In my case, I am trying to parse text of the form {stuff between braces}
, where if the stuff
is a valid identifier (alphanumerics and underscores), I return Ok(Good(stuff))
, if it's not a valid identifier I return Ok(Bad(stuff))
, and if the text isn't a bunch of stuff between curly braces than a nom::Err
is returned.
use nom::{
branch::alt,
bytes::complete::is_not,
character::complete::{char, multispace0, satisfy},
combinator::{map, opt, recognize},
multi::many0_count,
sequence::{delimited, pair},
IResult,
};
#[derive(Debug)]
enum Res<'a> {
Good(&'a str),
Bad(&'a str),
}
fn ident(input: &str) -> IResult<&str, &str> {
recognize(pair(
satisfy(|c| c.is_alphabetic() || c == '_'),
many0_count(satisfy(|c| c.is_alphanumeric() || c == '_')),
))(input)
}
fn brace_expr(input: &str) -> IResult<&str, Res<'_>> {
delimited(
char('{'),
alt((
// Try to parse an identifier optionally surrounded by whitespace
delimited(multispace0, map(ident, Res::Good), multispace0),
// Otherwise, just take everything between the braces
map(opt(is_not("}")), |s| Res::Bad(s.unwrap_or_default())),
)),
char('}'),
)(input)
}
fn main() {
println!("1. {:?}", brace_expr("{}"));
println!("2. {:?}", brace_expr("{a}"));
println!("3. {:?}", brace_expr("{ a }"));
println!("4. {:?}", brace_expr("{?a}"));
println!("5. {:?}", brace_expr("{ ?a }"));
println!("6. {:?}", brace_expr("{a?}"));
println!("7. {:?}", brace_expr("{ a? }"));
}
Output
1. Ok(("", Bad("")))
2. Ok(("", Good("a")))
3. Ok(("", Good("a")))
4. Ok(("", Bad("?a")))
5. Ok(("", Bad(" ?a ")))
6. Err(Error(Error { input: "?}", code: Char }))
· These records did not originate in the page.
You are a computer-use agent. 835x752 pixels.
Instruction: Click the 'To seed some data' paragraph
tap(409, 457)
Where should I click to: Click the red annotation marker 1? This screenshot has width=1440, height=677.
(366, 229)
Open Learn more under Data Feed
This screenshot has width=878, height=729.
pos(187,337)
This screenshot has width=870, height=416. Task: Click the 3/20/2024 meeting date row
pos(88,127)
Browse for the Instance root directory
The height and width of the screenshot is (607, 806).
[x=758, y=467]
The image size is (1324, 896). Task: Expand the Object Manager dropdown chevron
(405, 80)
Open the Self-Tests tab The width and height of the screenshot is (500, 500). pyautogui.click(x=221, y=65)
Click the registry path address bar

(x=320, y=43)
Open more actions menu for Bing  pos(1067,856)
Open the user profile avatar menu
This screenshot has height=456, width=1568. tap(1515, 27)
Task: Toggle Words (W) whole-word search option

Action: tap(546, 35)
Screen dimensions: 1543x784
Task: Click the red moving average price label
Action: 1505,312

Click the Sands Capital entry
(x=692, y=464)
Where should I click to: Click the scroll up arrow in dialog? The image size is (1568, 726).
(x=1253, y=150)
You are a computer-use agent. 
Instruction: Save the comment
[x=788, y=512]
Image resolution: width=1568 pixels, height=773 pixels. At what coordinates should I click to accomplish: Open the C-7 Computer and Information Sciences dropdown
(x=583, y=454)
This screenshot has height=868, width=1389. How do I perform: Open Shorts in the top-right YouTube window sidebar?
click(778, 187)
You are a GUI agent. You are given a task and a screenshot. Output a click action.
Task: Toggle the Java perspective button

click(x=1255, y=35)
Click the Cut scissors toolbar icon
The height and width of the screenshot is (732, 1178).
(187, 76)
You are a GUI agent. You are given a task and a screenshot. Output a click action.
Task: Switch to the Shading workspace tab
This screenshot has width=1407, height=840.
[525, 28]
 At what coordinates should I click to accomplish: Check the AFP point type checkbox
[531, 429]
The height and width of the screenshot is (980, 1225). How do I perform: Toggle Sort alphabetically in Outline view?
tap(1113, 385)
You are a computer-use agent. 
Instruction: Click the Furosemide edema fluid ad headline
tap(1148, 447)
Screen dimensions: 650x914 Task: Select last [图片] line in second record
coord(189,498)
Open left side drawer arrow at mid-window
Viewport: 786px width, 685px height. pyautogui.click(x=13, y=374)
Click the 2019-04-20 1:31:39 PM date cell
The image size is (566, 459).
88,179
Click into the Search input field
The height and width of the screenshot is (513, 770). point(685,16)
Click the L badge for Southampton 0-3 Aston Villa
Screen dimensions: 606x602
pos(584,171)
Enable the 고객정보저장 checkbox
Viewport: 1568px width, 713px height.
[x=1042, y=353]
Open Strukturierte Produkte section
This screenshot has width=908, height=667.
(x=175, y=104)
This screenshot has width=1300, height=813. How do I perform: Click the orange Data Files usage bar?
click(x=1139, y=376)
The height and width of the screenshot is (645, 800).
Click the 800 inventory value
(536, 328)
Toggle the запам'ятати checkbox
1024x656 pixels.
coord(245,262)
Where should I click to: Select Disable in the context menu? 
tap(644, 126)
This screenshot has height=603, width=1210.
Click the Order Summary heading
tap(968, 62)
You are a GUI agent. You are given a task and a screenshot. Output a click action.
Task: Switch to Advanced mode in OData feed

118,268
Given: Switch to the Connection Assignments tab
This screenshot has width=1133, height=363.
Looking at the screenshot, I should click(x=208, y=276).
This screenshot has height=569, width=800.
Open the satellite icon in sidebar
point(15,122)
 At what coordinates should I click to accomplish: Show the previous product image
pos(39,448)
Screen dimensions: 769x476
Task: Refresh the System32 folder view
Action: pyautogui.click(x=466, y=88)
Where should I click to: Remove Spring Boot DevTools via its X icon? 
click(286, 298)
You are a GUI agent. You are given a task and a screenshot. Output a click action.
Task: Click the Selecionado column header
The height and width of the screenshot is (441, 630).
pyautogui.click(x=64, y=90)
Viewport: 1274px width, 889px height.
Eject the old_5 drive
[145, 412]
7. Err(Error(Error { input: "? }", code: Char }))
I understand 1-5. They attempted to parse delimited(multispace0, map(ident, Res::Good), multispace0)
, and either succeeded (#2, #3), or failed (#1, #4, #5) and moved onto the second branch of the alt
, but in either case the alt
succeeds and we get an Ok
.
But I do not understand #6 and #7. When the first branch of the alt
fails, instead of moving onto the second, they fail outright, resulting in an Err
. Doesn't this contradict the fact that alt
is supposed to try the next branch in the case of failure?
The only thing that seems different about #6 and #7 is that they succeed at parsing some ident
before failing, whereas the Ok(Bad)
ones never succeed at parsing an ident
. But that shouldn't affect whether alt
tries the next branch, should it?
EDIT:
If I “un-factor-out” the char
s, then it works:
fn brace_expr2(input: &str) -> IResult<&str, Res<'_>> {
alt((
delimited(
char('{'),
delimited(multispace0, map(ident, Res::Good), multispace0),
char('}'),
),
delimited(
char('{'),
map(opt(is_not("}")), |s| Res::Bad(s.unwrap_or_default())),
char('}'),
),
))(input)
}
fn main() {
println!("1. {:?}", brace_expr2("{}"));
println!("2. {:?}", brace_expr2("{a}"));
println!("3. {:?}", brace_expr2("{ a }"));
println!("4. {:?}", brace_expr2("{?a}"));
println!("5. {:?}", brace_expr2("{ ?a }"));
println!("6. {:?}", brace_expr2("{a?}"));
println!("7. {:?}", brace_expr2("{ a? }"));
}
1. Ok(("", Bad("")))
2. Ok(("", Good("a")))
3. Ok(("", Good("a")))
4. Ok(("", Bad("?a")))
5. Ok(("", Bad(" ?a ")))
6. Ok(("", Bad("a?")))
7. Ok(("", Bad(" a? ")))
I still don't understand why alt
doesn't work in the first case, but does in the second case.
That's a fun one!
Your first alt-arm eats up, for example 6 and 7 "a" resp " a" and not, then expects the character "}". But it finds "?" resp "? ".
The second alt-arm is never reached in 6 and 7.
To solve this, in the manner you provided your solution, you need to throw an error when ident encounters anything to it's disliking. I guess peek() is an order to see if "}" comes a long, meaning it's really good.
But, IMHO, I thin take_while might be better fit.